▶ _TEXTO DE LA PÁGINA_:
------------
“Todo lo que yo quería me lo llevaron. ¿Quién? La vida, hijo”. Eso dice, medio en serio, medio en broma, Flora Schvartzman en un momento de Flora no es un canto a la vida, primer largometraje del actor y realizador Iair Said. Iair es el sobrino-nieto de Flora, una señora de unos noventa años que, en más de una ocasión, afirmará a cámara que su muerte está cerca. Podría decirse que todos o casi todos tenemos en nuestra familia de sangre o en la política a alguien como Flora, una mujer quejosa y malhumorada (aunque dueña de una extraña simpatía) que nunca tuvo hijos y que, a determinada edad, ha perdido a gran parte de sus seres más cercanos. Said, avezado cortometrajista, encaró el proyecto, personal en todo sentido, con las armas del registro documental –por momentos, de guerrilla, con imágenes semi amateurs–, aunque el espectador constantemente se ve en la posición de preguntarse si la ficción no habrá metido la cola en más de una instancia.
A poco de comenzar la proyección, el director/coprotagonista aclara, sin pelos en la lengua, que la recientemente reiniciada relación con la anciana, alejada durante un tiempo por peleas familiares, tiene un fin claro: heredar el departamento de Flora en pleno barrio de Flores luego de su muerte. El problema es que el piso ya tiene un futuro dueño: un instituto israelí dedicado a la investigación científica. ¿Podrá el joven, que todavía vive con su madre, convencer a la propietaria de cambiar su testamento y legarle el cuatro ambientes con balcón a la calle? En su carrera como actor, Iair Said ha creado –a partir de personajes ligeramente tímidos, ligeramente torpes, a veces enormemente acomplejados– una suerte de persona cinematográfica fácilmente reconocible (ver Mi Primera Boda, de Ariel Winograd, o Acá adentro, de Mateo Bendesky). Algo de eso permanece en Flora no es un canto… y, nuevamente, vale la pena preguntarse cuánto hay aquí del Said real y cuánto de creación para la cámara.
------------
▶ _DATOS PROPORCIONADOS_:

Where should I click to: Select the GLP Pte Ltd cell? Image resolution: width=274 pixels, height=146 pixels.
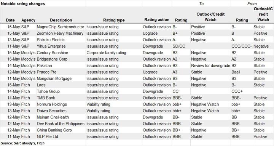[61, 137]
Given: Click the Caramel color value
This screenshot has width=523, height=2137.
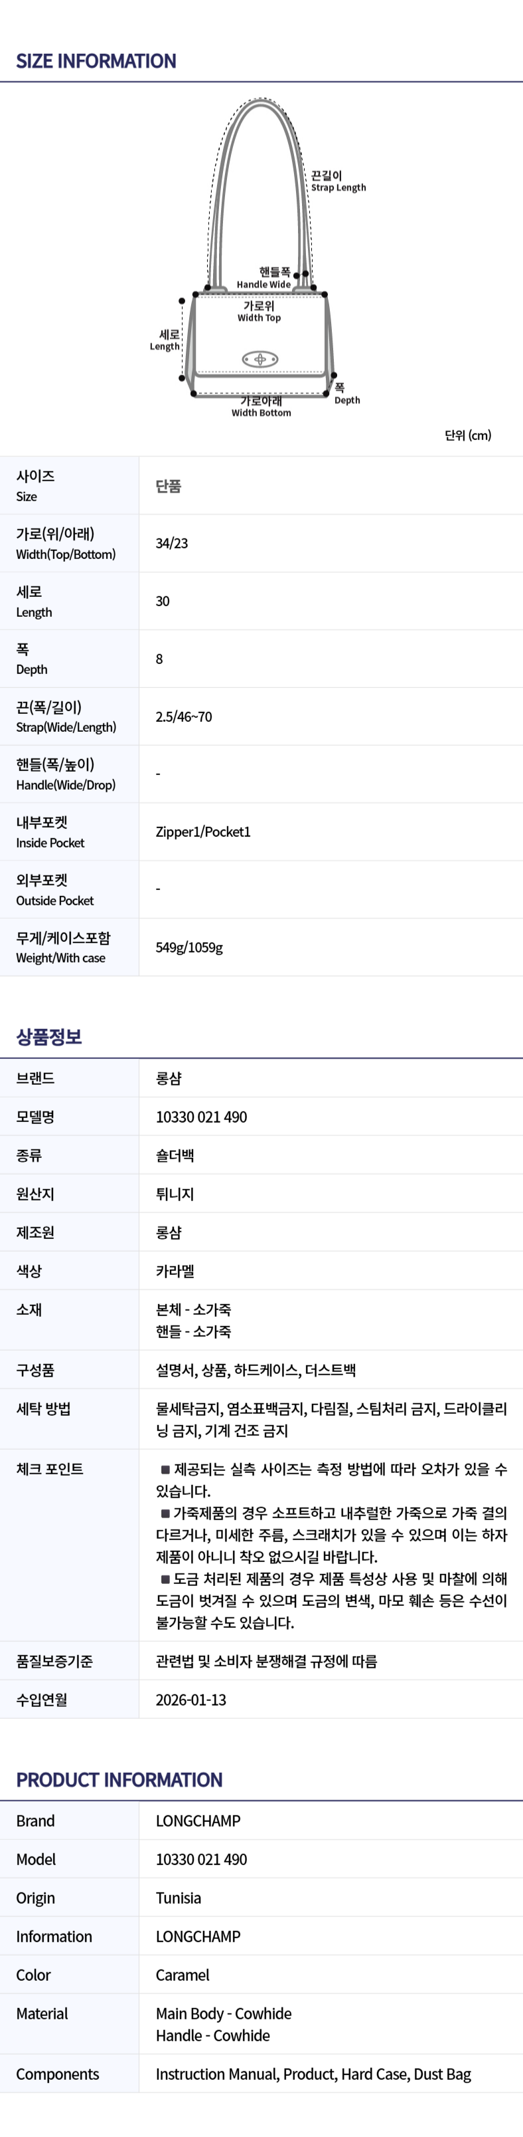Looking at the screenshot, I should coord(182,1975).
------------
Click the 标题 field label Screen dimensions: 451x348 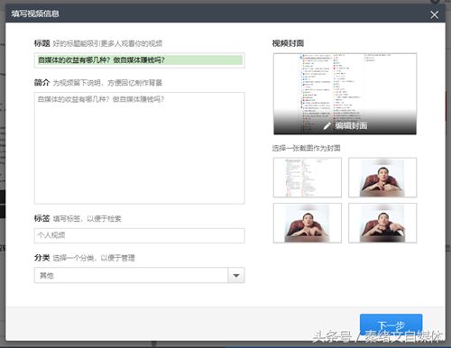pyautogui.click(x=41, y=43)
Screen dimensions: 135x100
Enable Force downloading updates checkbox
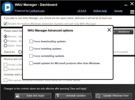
------------
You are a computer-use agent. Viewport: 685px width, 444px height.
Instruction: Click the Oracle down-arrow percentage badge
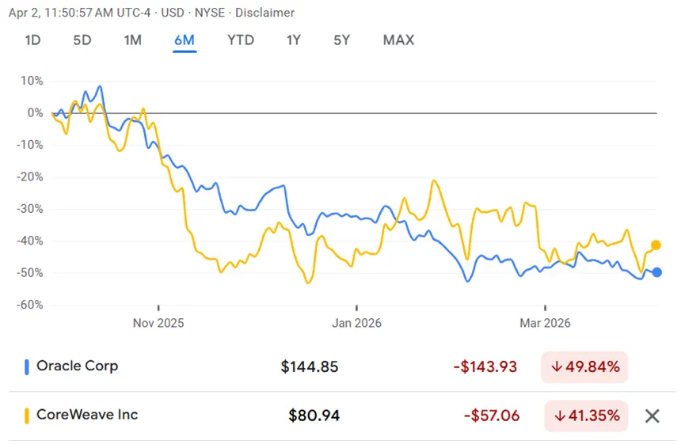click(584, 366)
------------
▶ _CONSIGNA_: Escribe la continuación de la reseña sobre la película Flora no es un canto a la vida, empezando justo después de su última oración.

▶ _ESPACIO DE RESPUESTA_:
Es parte del juego que propone el film, que, a pesar de coquetear constantemente con el humor negro, nunca termina de caer en sus garras. En los últimos tramos, cuando un geriátrico se transforma en la única alternativa para el cuidado de la tía, el relato comienza a transformarse en una despedida, una suerte de réquiem cinematográfico tan íntimo en sus particularidades como universal en sus resonancias. “No puedo creer que esté tan vieja”, dirá Flora un poco más tarde, ya como una forma de memento mori audiovisual. En ese momento aparece la humanidad detrás del vínculo, que hasta ese momento había sido presentado en pantalla de manera algo brutal y, en más de una ocasión, incómoda. “Este documental fue realizado sin el consentimiento de su protagonista”, reza una placa al comienzo. Más allá de la veracidad de esa afirmación y de la suerte del departamento, el resultado final de la película se parece más a un homenaje que al registro del intento de una toma, sea esta emocional o edilicia.